For years I’ve been using the same username for many websites but with different passwords. I did it for convenience but I also had this vague idea that I was crafting some kind of an overall online identity which would be uniquely identifiable as me, would be consistent over time and would serve as an informal history to build my technical reputation and credibility. But now that I see the results I don’t like it even though there are not any individual postings or fragments of data that I’m ashamed of or embarrassed about. It’s just that when I see them all together the effect is unsettling and feels like I’ve been under surveillance all these years.
In some cases I made either bad choices or misinformed decisions. For example, by way of Googling my name recently, I found my work phone number in the web archives of a members only listserv for people in my industry. I recall making the decision to put my phone number in my email signature because I was posting specific information that I thought would help guys doing my same job in other organizations. There are few enough of us that I figured I’d be happy to help if one of them were to call me to ask for more details or advice. The problem is that, while I knew that registered members (i.e., people in my industry) would be able to search the archives, I had no idea that the thread was going to end up on Google. That was just simple misinformed decision. But my initial settings on my Twitter.com account turned out to be a case of making a genuinely bad decision, then forgetting all about it.

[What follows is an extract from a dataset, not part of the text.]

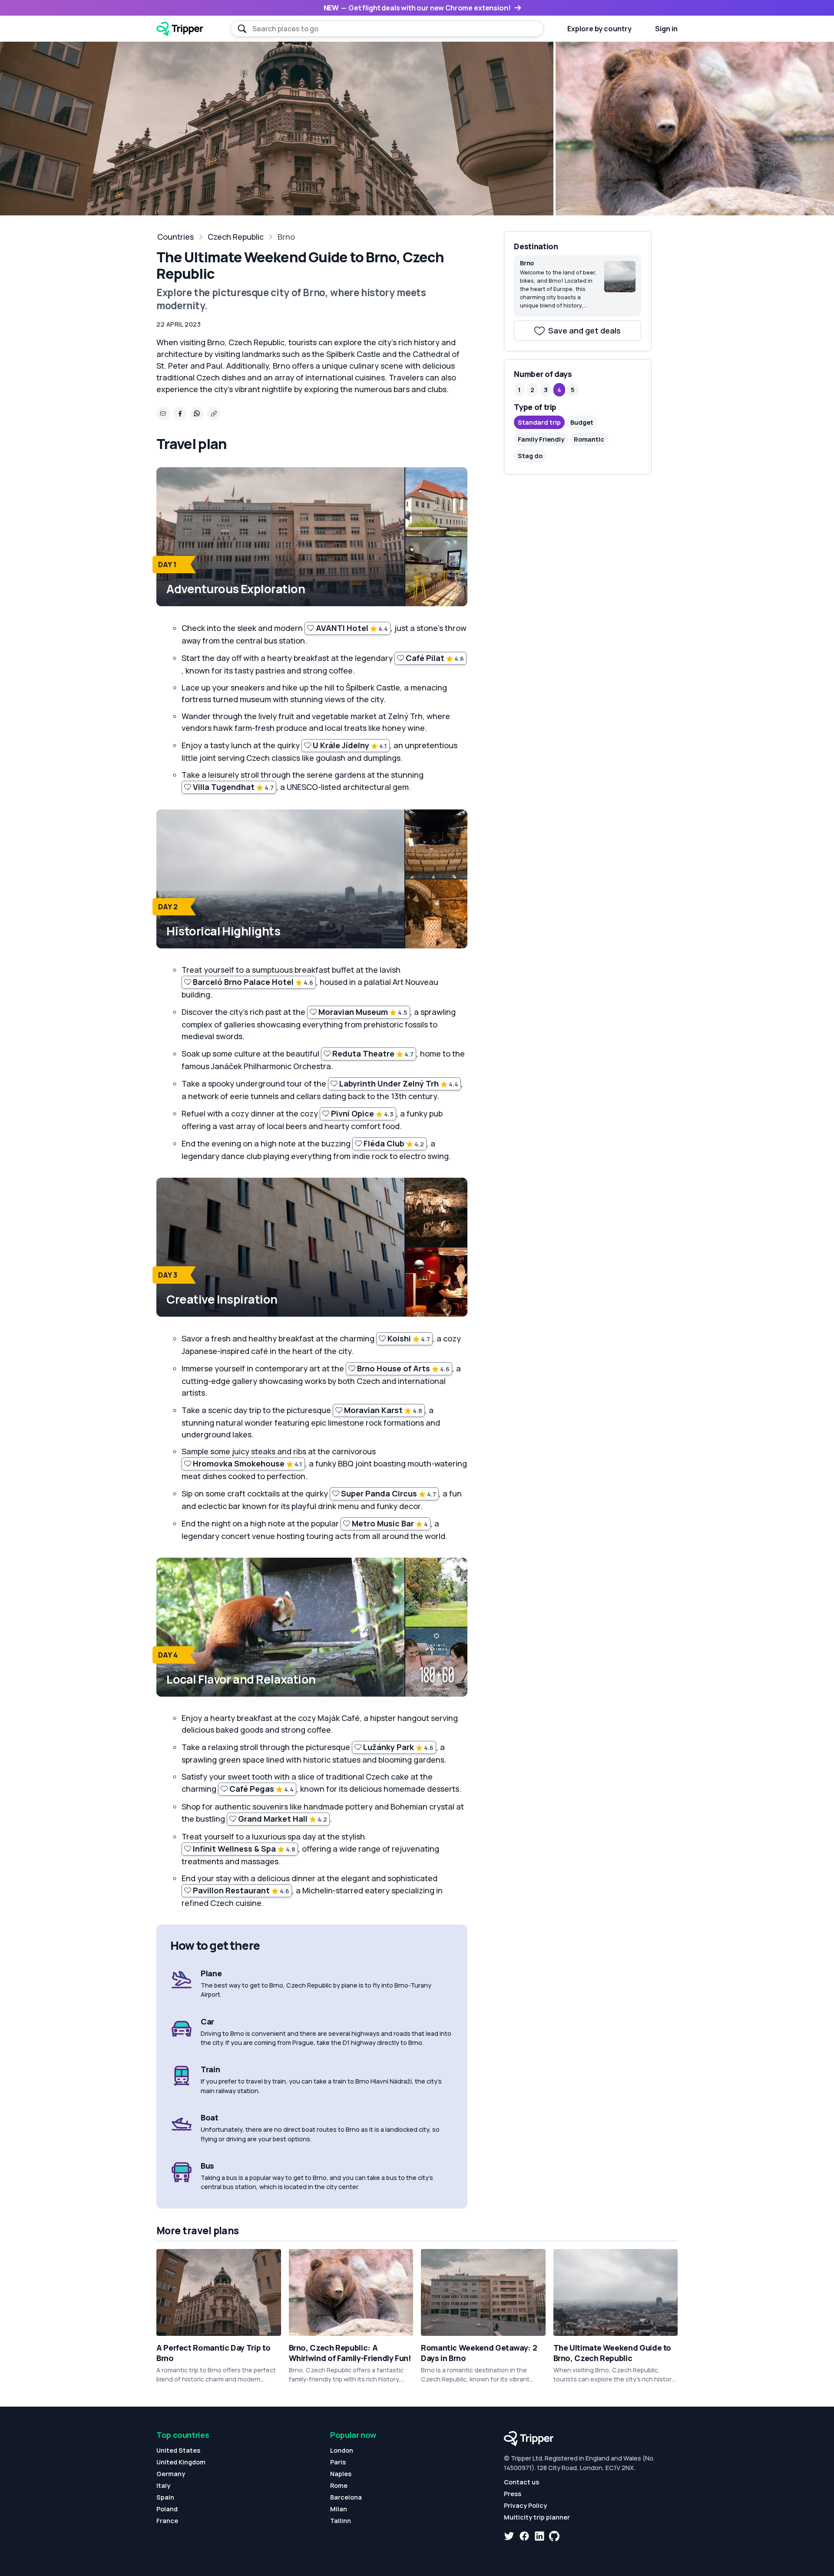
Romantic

Working in IT has made me pretty cynical about the usefulness and security of new technologies that take the world by storm. I avoided bothering to sign up for Twitter for longer than most people; Larry King was probably Twittering before I was. But suddenly, in mid-June of this year, I heard a news report about Iranian election protesters using Twitter to communicate the locations of antigovernment rallies and the IP addresses of sympathetic proxy servers for bypassing Iran’s web filters. I created a Twitter account in a hurry and began following the action as described by thousands of Iranian Twitterers in real time.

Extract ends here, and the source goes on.